March 20 (UPI) — Malaysia’s government Wednesday authorized a new search for flight MH370 which went down in March 2014 and was never found.
Marine robotics company Ocean Infinity will conduct the search for the Malaysian Airlines plane believed to have crashed in the southern Indian Ocean.
Malaysian Transport Minister Anthony Loke said in a Wednesday statement that government Cabinet ministers approved the new search on “no-fund, no fee” terms.
“The government is committed to continuing the search operation and providing closure for the families of the passengers of flight MH370,” Loke said in a statement.
Ocean Infinity, with operations in the United States and Britain, will be paid $70 million only if flight wreckage is found.
The search is expected to get underway in coming months at a new 5,791 square-mile site.
“This Cabinet decision allows the seabed search operation to commence to locate the wreckage of flight MH370 at a new location estimated to be 15,000 square kilometers in the Southern Indian Ocean based the principle of ‘no find, no fee,'” The Malaysian Transport Ministry said.

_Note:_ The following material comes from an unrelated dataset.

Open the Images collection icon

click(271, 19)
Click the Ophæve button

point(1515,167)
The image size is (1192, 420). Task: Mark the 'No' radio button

Malaysia agreed in principle to the renewed search in December.
It carried out a two-year search ending in 2017 at a cost of $150 million but that search failed to locate the wreckage.
MH370 had 239 people aboard when the Boeing 777-200ER airliner vanished less than an hour after takeoff from Kuala Lumpur as it headed to Beijing.
The new search will initially last for 18 months.
A 2018 investigation into possible causes for the jet’s crash found that controls on the aircraft were likely deliberately adjusted to fly off the planned flight path, but investigators did not determine why that was done.